Secondo Michel però esistono dei tratti comuni: come le sanzioni alla Bielorussia per le elezioni truccate da Lukashenko approvate da tutti e 27 i leader europei. «Certo, questo non significa che non ci siano in certi momenti temi così importanti per gli Stati membri da far sì che ci sia una grande tentazione di usarne altri per far avanzare il proprio punto di vista su un determinato tema o quello». Il riferimento è a Cipro che nel settembre 2020 ha minacciato di bloccare le sanzioni contro la Bielorussia come leva per ottenere sanzioni contro la Turchia per l’attività aggressiva di Ankara nel Mediterraneo orientale. 

Secondo molti analisti l’abbandono della regola dell’unanimità potrebbe velocizzare il processo decisionale del Consiglio europeo, costringendo la piccola minoranza dei 27 leader ad adeguarsi al volere della maggioranza senza bloccare con veti e contro veti.
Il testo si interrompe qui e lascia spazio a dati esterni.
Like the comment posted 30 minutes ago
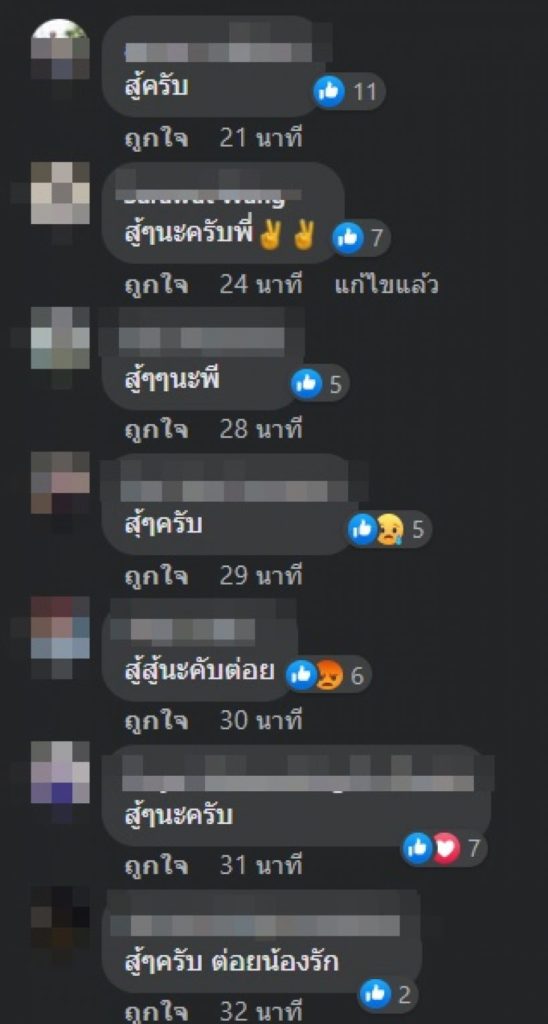548x1024 pixels. pos(157,721)
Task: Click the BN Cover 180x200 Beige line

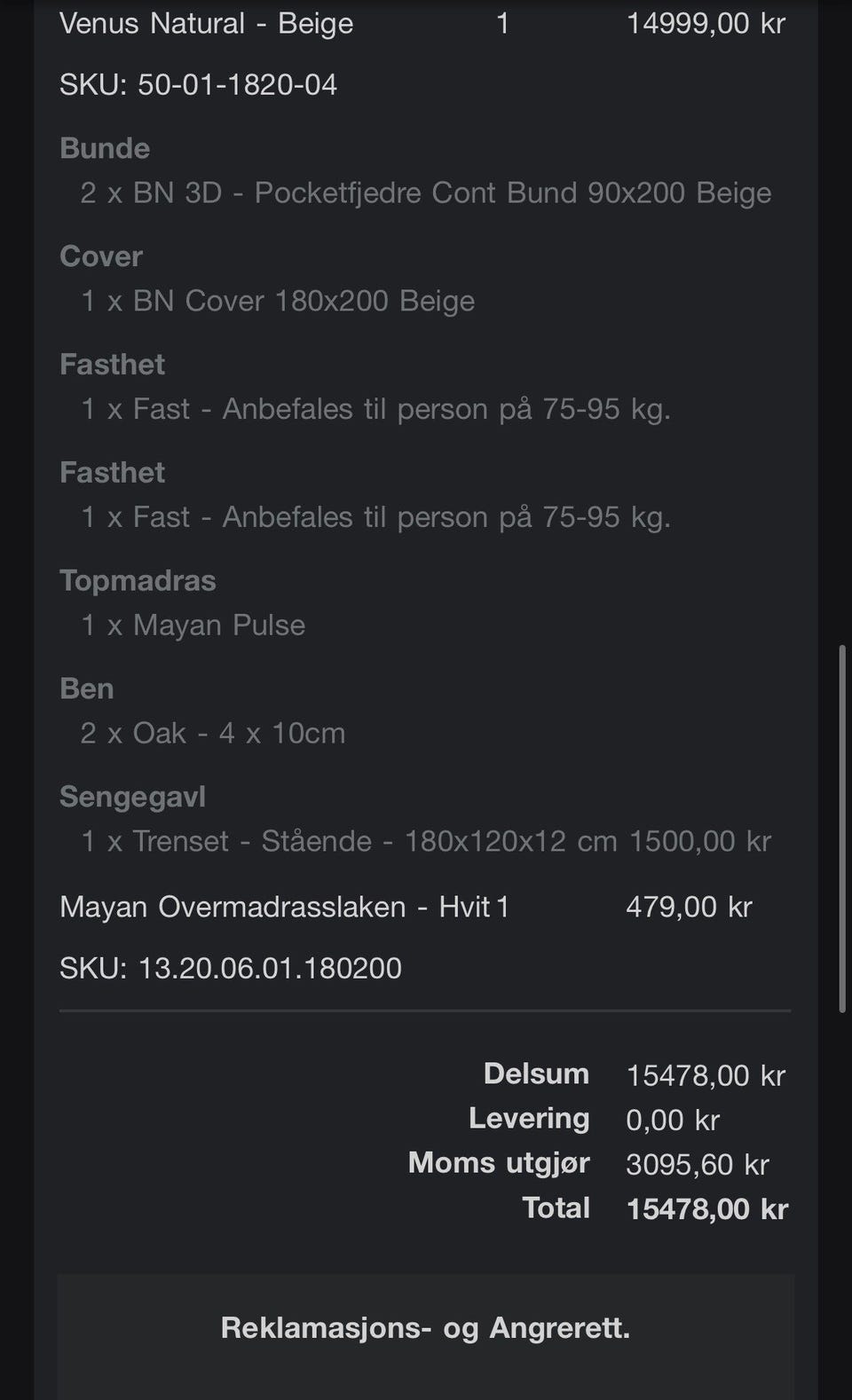Action: (x=278, y=301)
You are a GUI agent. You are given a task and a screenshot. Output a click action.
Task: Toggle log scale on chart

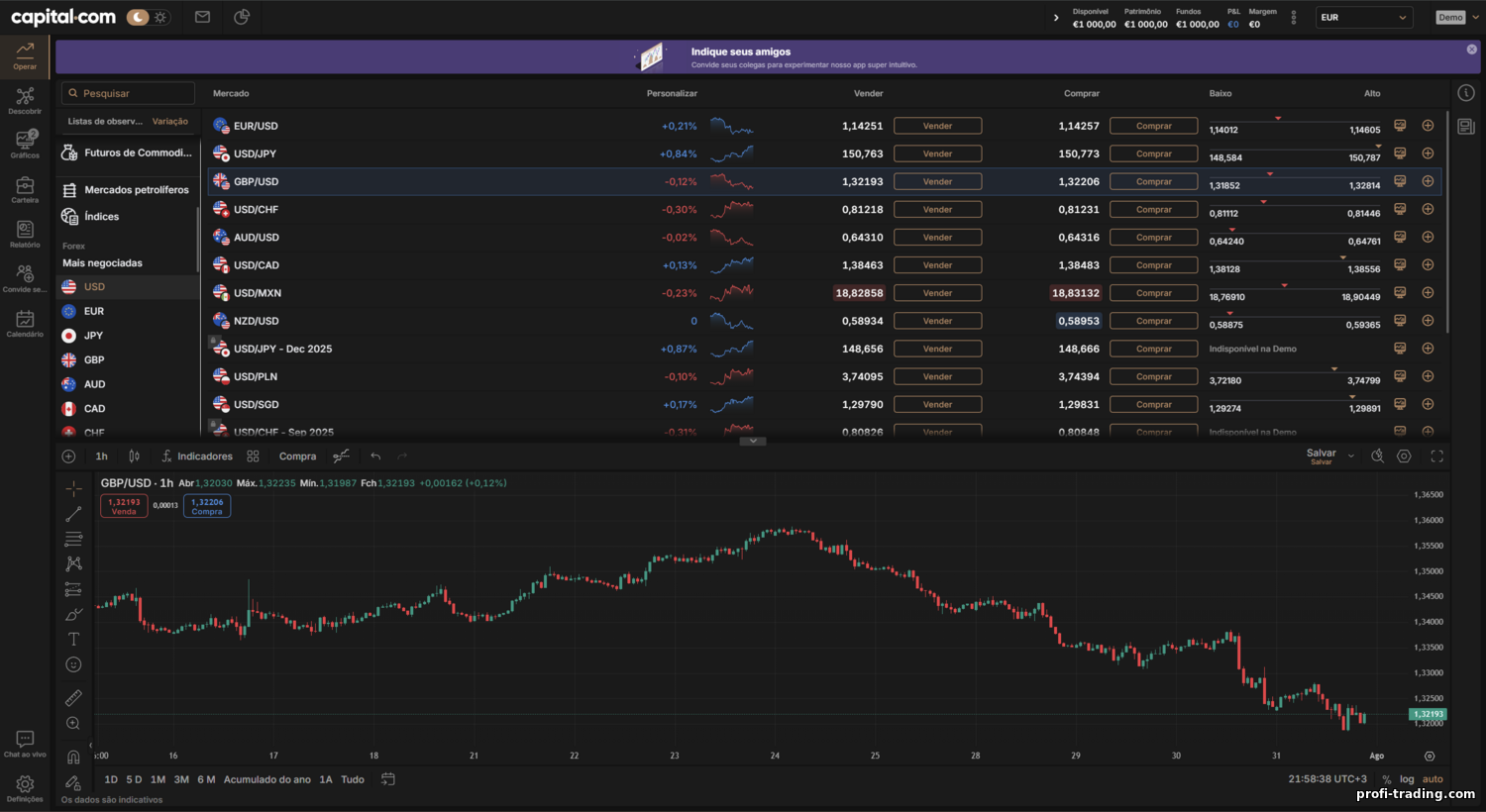tap(1407, 779)
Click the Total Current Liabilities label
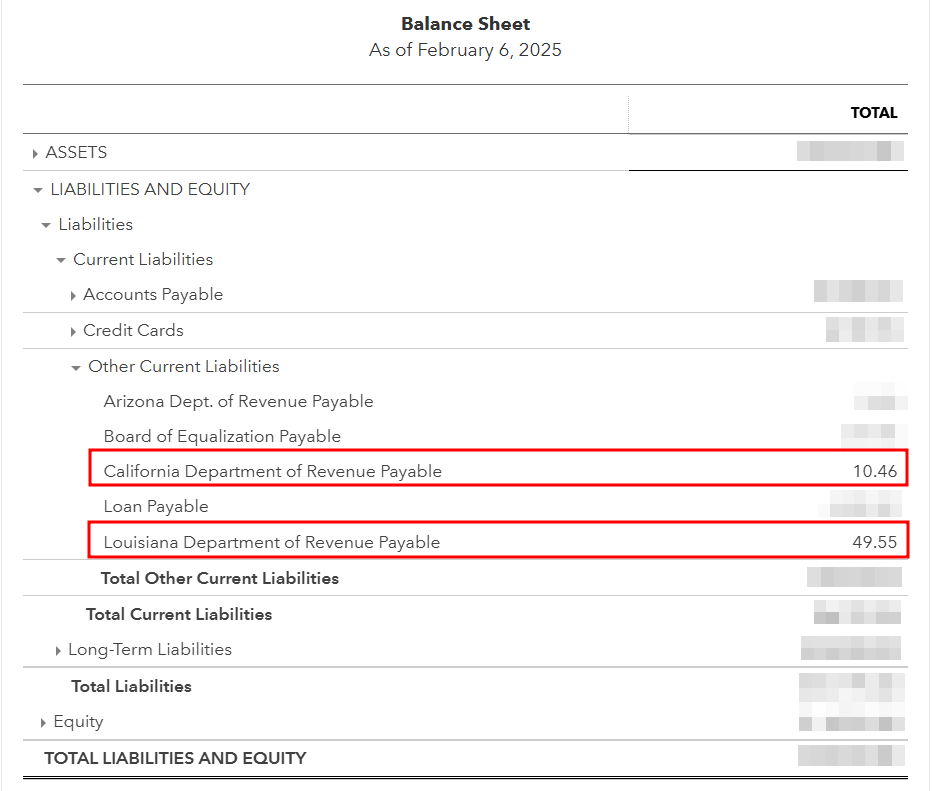932x791 pixels. click(x=178, y=614)
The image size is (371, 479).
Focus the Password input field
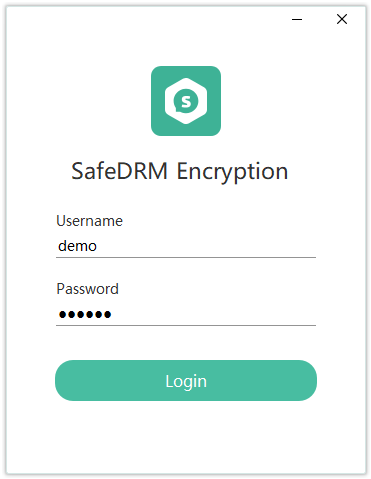(x=186, y=314)
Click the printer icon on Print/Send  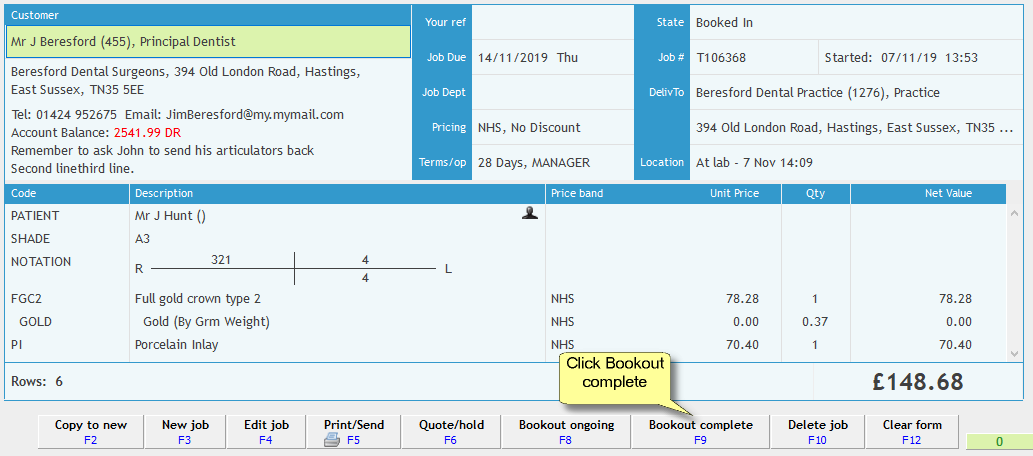[332, 439]
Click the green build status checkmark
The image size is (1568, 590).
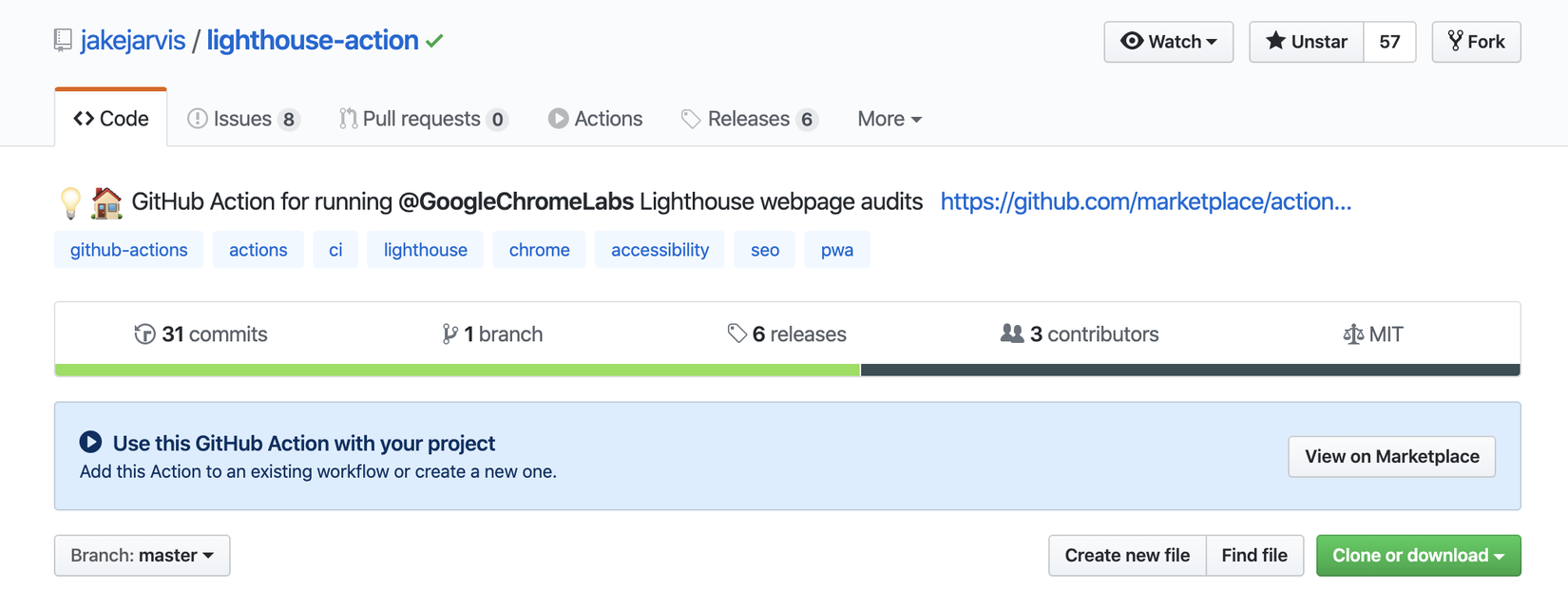pos(434,42)
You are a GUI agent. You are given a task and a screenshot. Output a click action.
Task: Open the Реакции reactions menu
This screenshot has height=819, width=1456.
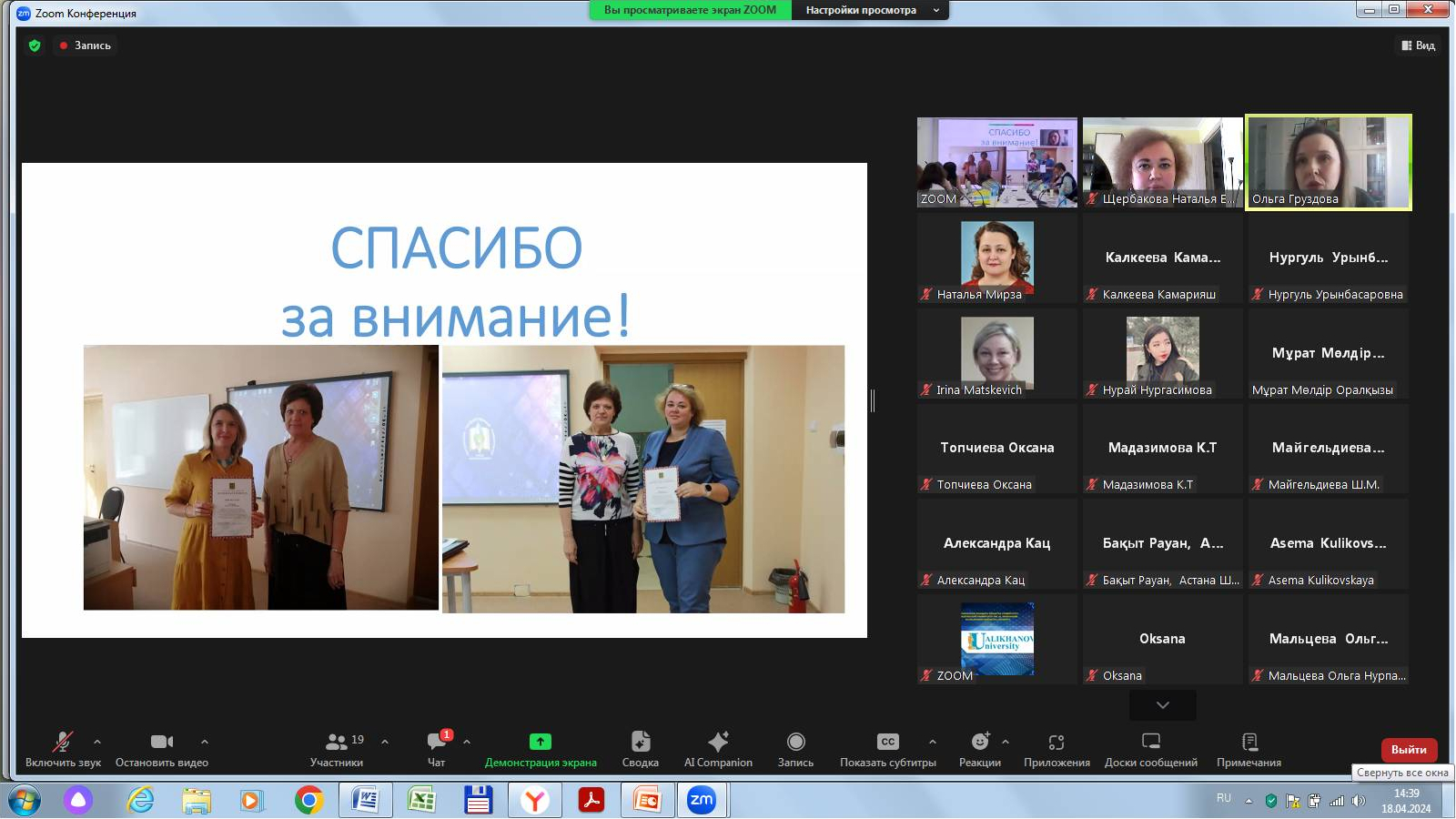(x=979, y=749)
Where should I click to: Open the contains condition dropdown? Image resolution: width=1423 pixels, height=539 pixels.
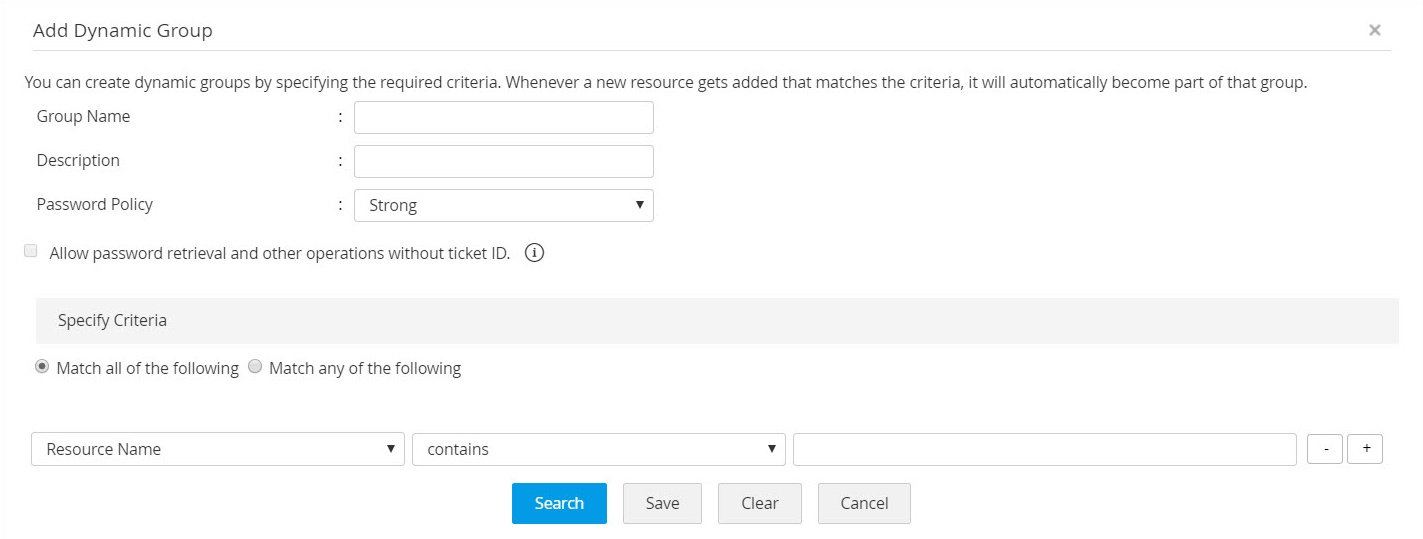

Eppure per Michel la regola della maggioranza qualificata potrebbe essere controproducente: «È vero che l’unanimità richiede un grande sforzo politico, molti investimenti, molte energie, ma è una regola che, se e quando viene fatta funzionare, fa unità, quindi forza, quindi influenza e quindi potere. Rinunciarvi significa correre il rischio – che a prima vista può sembrare buon senso – di contribuire a indebolire la costruzione europea».

Viene però da chiedersi allora come si possa velocizzare questa autonomia strategica se da anni sui dossier più importanti il Consiglio europeo sceglie spesso di non decidere per evitare tensioni tra i 27 leader. Come nel caso dell’allargamento a nuovi Stati membri, in particolare gli Stati Balcanici: «Non possiamo tenere questi due soggetti nel frigorifero europeo a Bruxelles e organizzare un vertice ogni due anni per fare dichiarazioni che non si traducano in effetti concreti e tangibili per le popolazioni».